YOUR ASSIGNMENT :: Return all lines from the listing below in which "tree" appears.

DATA RECORDS ::
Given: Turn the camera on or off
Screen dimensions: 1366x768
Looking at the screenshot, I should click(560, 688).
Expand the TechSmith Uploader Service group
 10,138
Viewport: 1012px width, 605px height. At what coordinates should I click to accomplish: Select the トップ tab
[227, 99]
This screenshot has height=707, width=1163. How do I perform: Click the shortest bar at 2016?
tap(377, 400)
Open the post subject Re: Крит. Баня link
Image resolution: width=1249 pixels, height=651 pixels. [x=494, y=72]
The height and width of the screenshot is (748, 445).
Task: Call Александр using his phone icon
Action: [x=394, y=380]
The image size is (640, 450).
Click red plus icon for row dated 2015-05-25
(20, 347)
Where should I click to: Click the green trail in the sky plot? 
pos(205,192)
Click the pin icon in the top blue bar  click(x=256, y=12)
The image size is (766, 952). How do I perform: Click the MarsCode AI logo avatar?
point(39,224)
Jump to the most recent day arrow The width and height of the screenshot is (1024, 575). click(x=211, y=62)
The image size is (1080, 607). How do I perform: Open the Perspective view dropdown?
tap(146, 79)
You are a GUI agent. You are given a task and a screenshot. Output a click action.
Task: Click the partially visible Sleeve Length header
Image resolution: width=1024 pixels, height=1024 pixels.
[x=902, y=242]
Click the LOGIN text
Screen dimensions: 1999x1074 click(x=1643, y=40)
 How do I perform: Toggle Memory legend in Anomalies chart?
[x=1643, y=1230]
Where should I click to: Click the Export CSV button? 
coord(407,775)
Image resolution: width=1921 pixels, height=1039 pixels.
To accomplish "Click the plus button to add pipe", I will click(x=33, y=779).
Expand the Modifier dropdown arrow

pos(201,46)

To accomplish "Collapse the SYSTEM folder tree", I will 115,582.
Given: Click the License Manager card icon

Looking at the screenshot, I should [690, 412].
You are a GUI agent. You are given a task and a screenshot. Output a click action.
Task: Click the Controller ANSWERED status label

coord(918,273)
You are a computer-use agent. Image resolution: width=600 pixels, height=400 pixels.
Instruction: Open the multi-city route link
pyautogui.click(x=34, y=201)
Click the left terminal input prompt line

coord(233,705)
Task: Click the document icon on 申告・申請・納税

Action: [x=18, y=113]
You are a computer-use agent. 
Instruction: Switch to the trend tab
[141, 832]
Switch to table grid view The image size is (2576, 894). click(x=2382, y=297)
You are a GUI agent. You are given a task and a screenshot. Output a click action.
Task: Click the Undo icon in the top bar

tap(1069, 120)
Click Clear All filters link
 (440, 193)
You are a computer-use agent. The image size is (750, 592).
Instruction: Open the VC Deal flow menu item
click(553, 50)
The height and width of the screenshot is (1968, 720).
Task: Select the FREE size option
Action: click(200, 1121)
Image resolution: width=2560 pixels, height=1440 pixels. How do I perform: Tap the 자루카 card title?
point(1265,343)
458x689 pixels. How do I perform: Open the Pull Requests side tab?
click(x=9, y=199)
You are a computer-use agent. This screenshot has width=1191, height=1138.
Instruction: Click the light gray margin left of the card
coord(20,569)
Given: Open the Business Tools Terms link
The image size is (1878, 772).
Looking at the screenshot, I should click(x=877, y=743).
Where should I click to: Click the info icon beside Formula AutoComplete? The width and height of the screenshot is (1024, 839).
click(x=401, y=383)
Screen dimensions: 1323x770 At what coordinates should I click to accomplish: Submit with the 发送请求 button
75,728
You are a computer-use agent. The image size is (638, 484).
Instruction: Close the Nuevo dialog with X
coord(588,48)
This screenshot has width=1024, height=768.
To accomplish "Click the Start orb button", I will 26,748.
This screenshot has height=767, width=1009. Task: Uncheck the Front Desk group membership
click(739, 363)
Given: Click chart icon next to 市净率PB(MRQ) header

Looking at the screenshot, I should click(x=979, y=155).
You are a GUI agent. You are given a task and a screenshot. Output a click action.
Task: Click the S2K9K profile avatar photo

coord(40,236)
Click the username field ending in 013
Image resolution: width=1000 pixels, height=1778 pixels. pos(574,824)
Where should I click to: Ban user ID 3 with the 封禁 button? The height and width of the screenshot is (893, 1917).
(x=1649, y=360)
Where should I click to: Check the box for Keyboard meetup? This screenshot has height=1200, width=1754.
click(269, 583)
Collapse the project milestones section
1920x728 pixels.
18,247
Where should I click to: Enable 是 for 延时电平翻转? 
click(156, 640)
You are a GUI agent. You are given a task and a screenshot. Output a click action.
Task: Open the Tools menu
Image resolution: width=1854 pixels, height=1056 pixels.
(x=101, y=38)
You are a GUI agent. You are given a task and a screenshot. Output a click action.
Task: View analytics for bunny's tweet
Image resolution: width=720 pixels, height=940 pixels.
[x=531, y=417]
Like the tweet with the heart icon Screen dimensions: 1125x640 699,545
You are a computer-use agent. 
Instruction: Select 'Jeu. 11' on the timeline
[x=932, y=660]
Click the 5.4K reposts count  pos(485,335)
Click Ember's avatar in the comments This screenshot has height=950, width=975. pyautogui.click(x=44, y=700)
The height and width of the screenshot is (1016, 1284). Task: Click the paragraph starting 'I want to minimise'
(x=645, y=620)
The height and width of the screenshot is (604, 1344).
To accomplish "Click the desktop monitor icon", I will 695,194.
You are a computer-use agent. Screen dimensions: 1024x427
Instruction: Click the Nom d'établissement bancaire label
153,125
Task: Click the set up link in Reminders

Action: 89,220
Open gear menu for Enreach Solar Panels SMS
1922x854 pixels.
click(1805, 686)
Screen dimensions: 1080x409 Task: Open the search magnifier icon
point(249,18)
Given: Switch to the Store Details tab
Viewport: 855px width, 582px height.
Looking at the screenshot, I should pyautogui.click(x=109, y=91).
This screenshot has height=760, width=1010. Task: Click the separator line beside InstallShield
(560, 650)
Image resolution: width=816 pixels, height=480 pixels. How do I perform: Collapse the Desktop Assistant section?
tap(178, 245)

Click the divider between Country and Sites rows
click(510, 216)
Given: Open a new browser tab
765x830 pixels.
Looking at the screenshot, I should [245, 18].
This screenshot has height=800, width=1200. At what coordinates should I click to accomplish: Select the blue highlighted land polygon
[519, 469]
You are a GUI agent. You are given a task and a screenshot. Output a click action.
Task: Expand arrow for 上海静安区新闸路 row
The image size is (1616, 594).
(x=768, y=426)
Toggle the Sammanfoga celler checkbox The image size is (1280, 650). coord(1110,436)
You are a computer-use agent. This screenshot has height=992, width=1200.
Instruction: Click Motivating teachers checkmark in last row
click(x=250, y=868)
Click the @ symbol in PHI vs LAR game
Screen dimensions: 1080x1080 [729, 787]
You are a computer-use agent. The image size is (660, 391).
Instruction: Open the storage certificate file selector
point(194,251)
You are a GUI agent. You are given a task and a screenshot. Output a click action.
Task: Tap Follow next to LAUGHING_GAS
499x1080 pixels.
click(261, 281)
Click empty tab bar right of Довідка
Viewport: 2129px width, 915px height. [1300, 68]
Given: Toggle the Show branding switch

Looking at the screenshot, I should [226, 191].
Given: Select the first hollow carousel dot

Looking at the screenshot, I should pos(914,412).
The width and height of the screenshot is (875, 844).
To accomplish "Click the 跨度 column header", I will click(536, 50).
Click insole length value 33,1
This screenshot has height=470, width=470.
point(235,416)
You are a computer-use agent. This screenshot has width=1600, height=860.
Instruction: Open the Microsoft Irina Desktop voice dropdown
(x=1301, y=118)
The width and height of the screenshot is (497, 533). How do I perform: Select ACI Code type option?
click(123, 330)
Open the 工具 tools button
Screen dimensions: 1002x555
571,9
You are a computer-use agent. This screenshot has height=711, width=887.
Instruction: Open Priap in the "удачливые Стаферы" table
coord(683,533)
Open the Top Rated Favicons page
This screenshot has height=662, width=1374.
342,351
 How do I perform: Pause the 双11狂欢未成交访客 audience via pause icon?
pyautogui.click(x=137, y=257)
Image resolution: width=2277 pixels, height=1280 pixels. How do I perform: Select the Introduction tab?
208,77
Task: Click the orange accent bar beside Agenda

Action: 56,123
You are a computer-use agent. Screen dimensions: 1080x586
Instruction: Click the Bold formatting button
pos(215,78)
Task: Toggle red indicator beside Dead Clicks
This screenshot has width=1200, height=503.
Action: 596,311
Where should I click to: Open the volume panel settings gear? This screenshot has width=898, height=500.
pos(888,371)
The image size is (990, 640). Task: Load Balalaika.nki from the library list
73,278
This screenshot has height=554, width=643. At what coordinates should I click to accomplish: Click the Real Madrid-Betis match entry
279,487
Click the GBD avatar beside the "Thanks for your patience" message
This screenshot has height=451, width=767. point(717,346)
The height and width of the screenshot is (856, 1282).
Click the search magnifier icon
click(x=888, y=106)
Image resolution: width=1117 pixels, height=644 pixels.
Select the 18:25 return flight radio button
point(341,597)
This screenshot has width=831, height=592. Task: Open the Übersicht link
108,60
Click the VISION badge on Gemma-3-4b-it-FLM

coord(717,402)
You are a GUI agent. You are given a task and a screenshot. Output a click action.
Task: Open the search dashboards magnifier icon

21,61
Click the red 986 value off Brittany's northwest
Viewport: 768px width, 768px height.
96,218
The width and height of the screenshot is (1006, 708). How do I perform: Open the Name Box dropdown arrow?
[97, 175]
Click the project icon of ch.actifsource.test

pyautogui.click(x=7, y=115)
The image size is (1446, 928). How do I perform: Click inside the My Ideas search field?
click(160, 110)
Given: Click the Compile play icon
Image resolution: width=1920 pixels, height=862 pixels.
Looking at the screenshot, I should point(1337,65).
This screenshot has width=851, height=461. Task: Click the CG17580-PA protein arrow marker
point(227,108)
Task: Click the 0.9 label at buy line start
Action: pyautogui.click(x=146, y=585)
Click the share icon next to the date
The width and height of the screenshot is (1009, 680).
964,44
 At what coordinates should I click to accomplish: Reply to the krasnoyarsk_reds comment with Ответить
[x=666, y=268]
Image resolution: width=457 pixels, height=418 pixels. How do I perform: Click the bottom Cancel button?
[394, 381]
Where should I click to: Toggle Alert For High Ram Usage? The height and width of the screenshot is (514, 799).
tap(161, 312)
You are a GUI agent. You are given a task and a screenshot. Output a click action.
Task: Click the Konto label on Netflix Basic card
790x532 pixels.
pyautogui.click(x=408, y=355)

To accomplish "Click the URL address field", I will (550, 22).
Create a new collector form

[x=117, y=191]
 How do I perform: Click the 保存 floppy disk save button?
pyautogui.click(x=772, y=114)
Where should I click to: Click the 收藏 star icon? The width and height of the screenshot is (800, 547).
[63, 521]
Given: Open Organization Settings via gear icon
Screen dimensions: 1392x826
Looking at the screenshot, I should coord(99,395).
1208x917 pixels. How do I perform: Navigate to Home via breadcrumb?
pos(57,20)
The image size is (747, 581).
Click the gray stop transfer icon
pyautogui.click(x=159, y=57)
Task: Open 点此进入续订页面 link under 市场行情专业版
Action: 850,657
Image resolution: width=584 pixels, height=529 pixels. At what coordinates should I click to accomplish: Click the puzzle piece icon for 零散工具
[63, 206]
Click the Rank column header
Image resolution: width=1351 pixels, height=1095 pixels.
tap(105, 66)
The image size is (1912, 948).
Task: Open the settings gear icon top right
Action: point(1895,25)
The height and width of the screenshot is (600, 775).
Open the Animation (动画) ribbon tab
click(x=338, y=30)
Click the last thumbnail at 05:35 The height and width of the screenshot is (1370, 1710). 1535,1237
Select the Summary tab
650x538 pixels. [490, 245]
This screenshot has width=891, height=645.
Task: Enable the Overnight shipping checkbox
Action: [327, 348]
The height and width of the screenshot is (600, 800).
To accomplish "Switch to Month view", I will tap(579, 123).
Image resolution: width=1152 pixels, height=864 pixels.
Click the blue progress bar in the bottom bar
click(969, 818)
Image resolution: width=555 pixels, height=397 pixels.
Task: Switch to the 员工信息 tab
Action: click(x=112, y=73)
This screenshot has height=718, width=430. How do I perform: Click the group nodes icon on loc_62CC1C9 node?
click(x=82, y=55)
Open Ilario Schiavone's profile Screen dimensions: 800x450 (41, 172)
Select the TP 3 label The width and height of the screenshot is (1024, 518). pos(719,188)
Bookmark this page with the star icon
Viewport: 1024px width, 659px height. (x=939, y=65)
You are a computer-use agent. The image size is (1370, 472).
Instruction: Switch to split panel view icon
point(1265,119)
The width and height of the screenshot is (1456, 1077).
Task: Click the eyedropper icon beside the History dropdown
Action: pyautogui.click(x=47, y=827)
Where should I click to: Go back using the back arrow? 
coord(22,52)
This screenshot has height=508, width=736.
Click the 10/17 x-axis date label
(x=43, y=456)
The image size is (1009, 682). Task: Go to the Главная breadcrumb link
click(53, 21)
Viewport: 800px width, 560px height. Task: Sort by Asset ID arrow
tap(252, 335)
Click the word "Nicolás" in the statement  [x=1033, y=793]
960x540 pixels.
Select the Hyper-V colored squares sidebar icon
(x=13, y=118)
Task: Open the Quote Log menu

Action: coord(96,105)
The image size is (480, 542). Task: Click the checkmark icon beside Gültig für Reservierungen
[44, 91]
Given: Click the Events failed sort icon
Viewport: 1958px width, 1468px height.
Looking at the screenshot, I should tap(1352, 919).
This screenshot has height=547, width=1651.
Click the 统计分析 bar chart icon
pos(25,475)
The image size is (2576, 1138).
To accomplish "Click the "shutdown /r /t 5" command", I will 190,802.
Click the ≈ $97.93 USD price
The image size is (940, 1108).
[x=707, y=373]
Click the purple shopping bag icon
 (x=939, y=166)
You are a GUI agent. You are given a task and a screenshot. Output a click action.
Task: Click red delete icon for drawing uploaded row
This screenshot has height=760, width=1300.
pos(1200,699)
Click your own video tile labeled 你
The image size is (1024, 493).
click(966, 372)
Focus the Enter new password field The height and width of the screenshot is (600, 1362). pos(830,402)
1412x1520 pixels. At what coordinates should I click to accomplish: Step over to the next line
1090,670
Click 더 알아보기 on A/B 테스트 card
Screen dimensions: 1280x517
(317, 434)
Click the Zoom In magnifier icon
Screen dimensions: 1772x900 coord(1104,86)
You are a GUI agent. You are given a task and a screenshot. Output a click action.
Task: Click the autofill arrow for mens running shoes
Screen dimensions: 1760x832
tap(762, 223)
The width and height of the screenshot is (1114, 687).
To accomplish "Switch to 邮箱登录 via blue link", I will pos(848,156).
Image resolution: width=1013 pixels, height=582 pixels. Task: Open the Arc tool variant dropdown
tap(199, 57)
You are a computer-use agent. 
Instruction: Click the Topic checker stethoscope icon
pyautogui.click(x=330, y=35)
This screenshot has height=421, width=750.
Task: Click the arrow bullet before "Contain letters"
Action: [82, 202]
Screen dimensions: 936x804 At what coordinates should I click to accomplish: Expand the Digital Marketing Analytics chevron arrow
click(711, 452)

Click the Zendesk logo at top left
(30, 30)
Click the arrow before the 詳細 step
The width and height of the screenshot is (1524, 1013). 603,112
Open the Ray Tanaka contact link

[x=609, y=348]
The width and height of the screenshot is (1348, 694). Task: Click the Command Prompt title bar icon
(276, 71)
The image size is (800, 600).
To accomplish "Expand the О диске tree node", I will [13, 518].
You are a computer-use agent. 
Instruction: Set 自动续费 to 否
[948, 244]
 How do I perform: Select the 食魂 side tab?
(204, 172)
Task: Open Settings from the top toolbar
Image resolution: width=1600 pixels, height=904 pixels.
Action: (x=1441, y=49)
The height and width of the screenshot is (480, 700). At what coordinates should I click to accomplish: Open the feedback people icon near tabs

RESPONSE BOX ::
To accomplish "Collapse the SYSTEM folder tree", I will 115,582.
To accomplish "Expand the О диске tree node", I will [13, 518].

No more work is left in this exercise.